High beef prices leave producers little time for complacency

Friday 27th May 2011, 3:15PM BST.

High beef prices leave producers little time for complacency

With beef prices reaching £3/kg deadweight recently trade is predicted to remain buoyant for 2011 as supplies worldwide remain tight.

But despite this welcome news some finishers – in particular those finishing black and white bulls – will face continued pressure on profitability, according to industry specialists.

Speaking at this week’s Reducing Feed Costs for Intensive Beef meeting at Harper Adams, staged as part of the Better Returns West Midlands programme, EBLEX senior regional manager Clive Brown told delegates tighter supplies and improved exports would help support prices. “Forecasts for 2011 suggest we could see another record year for beef prices,” he said.

“Retail sales for 2010 were up 3% overall and although the market saw a small dip at the start of 2011 (due to consumers stock-piling freezers in December) we expect to see stable sales for 2011.”

Improved returns were welcome but finishers had to ensure cattle performance was on target to benefit, warned HAUC beef specialist Simon Marsh. “The majority of black and white bull finishers are not achieving targets,” he said.

Finishers should have bulls ready for slaughter at 540kg liveweight at 13 months old to achieve a 280kg carcase at grade -O, delegates were told. In 2009-2010 black and white bulls in the HAUC beef unit achieved a DLWG from 12 weeks old to slaughter of 1.4kg/head/day. Consuming 2.46t concentrates/head they achieved a feed conversion of 5.49:1 and recorded a gross margin of £339/head.
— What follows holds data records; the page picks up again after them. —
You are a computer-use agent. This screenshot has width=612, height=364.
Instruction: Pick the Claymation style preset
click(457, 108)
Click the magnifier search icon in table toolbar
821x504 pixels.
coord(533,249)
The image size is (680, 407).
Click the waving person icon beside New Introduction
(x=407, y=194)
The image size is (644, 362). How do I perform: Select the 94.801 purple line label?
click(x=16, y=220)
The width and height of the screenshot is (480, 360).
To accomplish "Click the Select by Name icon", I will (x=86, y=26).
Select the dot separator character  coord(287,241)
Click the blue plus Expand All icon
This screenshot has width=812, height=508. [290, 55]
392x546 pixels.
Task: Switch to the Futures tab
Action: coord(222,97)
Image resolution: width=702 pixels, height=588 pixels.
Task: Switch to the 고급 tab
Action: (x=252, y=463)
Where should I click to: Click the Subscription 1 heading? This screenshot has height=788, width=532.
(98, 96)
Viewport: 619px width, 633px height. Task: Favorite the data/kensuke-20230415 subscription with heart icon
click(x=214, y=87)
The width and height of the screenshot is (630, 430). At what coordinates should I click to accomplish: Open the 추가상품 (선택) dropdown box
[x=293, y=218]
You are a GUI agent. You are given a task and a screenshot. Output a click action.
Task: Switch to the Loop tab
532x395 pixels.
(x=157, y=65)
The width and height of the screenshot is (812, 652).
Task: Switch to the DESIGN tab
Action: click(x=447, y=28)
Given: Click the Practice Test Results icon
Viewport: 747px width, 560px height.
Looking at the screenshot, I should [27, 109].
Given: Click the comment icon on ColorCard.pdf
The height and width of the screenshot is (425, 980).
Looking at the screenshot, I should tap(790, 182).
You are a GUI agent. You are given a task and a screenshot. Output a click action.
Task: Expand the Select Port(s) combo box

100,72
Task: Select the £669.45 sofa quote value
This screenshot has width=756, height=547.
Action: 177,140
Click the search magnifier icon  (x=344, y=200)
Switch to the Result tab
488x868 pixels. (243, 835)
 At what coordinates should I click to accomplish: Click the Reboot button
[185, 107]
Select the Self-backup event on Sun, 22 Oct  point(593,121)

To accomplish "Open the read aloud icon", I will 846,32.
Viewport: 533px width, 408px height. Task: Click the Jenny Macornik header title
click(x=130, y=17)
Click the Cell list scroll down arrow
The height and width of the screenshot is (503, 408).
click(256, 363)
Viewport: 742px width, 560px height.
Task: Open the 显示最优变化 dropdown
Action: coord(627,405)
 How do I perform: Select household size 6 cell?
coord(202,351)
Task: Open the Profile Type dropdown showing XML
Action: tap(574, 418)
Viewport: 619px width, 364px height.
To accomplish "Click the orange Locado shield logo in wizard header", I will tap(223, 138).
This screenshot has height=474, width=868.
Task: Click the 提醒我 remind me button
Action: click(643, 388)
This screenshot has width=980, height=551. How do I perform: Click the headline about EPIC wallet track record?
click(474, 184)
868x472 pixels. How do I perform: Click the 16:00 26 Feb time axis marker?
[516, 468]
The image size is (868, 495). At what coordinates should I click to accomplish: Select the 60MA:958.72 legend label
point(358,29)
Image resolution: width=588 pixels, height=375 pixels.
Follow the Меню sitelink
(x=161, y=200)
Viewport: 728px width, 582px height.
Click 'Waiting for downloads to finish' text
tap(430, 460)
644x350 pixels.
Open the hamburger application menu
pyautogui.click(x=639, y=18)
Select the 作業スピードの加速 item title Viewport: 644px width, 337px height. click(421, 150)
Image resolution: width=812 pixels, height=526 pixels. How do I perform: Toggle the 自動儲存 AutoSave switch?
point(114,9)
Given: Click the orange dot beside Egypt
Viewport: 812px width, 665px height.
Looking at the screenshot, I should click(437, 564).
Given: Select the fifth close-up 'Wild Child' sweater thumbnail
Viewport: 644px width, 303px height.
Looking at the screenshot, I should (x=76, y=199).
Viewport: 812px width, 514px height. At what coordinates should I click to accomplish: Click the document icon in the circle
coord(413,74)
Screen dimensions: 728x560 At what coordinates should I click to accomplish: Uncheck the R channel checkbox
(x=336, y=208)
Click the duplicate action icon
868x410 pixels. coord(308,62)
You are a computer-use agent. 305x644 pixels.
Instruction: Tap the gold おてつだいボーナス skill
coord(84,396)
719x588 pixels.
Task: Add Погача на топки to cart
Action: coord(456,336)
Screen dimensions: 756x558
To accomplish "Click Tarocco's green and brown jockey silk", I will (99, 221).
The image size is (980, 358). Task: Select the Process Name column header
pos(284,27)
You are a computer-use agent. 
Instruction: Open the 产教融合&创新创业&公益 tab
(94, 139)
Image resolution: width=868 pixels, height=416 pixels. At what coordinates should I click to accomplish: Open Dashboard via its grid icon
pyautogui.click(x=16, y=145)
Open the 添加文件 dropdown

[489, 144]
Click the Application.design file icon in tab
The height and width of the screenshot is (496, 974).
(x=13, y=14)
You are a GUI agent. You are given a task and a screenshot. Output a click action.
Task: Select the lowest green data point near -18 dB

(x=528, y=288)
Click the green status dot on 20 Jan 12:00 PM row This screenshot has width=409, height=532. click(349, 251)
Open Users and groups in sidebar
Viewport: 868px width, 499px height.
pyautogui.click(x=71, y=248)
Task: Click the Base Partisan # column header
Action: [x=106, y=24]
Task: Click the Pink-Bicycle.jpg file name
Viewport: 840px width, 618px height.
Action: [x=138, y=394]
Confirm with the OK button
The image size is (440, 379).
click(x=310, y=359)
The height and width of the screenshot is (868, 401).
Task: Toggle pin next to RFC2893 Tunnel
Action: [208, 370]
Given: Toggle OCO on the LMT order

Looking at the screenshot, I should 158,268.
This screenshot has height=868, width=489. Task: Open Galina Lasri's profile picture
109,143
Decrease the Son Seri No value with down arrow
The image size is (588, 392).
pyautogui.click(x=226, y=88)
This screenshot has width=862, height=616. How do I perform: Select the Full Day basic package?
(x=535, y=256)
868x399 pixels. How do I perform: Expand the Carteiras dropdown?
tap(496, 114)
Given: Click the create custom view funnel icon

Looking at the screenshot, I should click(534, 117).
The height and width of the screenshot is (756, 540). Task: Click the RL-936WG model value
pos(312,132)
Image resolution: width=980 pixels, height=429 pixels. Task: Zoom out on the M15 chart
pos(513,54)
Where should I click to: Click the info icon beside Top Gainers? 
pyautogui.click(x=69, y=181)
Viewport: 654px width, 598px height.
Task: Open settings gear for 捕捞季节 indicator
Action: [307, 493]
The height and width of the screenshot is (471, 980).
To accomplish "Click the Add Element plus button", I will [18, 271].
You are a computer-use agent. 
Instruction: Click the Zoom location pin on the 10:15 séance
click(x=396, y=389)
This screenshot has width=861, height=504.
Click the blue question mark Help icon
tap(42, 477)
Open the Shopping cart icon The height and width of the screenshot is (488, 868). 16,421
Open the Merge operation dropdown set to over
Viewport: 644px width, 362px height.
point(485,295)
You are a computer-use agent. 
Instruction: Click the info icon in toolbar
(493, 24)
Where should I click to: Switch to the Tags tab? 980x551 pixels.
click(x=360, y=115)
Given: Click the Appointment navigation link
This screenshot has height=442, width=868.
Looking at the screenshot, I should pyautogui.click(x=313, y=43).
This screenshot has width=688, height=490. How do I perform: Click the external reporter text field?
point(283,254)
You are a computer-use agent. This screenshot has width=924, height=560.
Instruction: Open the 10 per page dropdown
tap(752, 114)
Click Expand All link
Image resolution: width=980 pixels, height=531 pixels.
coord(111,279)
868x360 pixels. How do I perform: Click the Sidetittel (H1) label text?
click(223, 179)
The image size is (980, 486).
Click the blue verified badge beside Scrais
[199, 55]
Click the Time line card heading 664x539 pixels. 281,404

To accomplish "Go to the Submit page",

“Sadly, few black and white finishers are achieving that,” said Simon Marsh. “A recent survey of abattoir data highlighted most achieved a carcase weight of 274kg at 15.1 months old.”

Other factors also affected margins. Research at HAUC had shown continental dairy-bred calves sired by top 1% index beef sires finished 25 days earlier and 18kg heavier, adding £116/head to margins.

Producers also needed to monitor weight gains. The best dairy bulls doing 1.5kg/head/day should be left to add extra weight while those doing 1kg/head/day were unlikely to benefit margins and should be pulled out and sold early, he added.

“Anecdotally I have noticed when you take the first of the best bulls out for slaughter the remaining bulls in a pen appear to have a slight lift in performance. As these fast finishers are probably the most dominant animals it may be that the others have better access to feed and face less stress,” he reported.

The other factor often overlooked was fixed costs. Hard to pinpoint, HAUC margins allow for £10/head/month. “Our most recent batch of 13 month old black and white bulls sent away achieved £2.82/kg for -Os and after calf costs left £167/head. After fixed costs of £130/head, at 13 months old margins are tight.

“It emphasises the need to keep on top of performance as the margins are not great and finishers must try and must avoid P+ carcases since the difference in value to an -O grade is approximately £145,” he explained.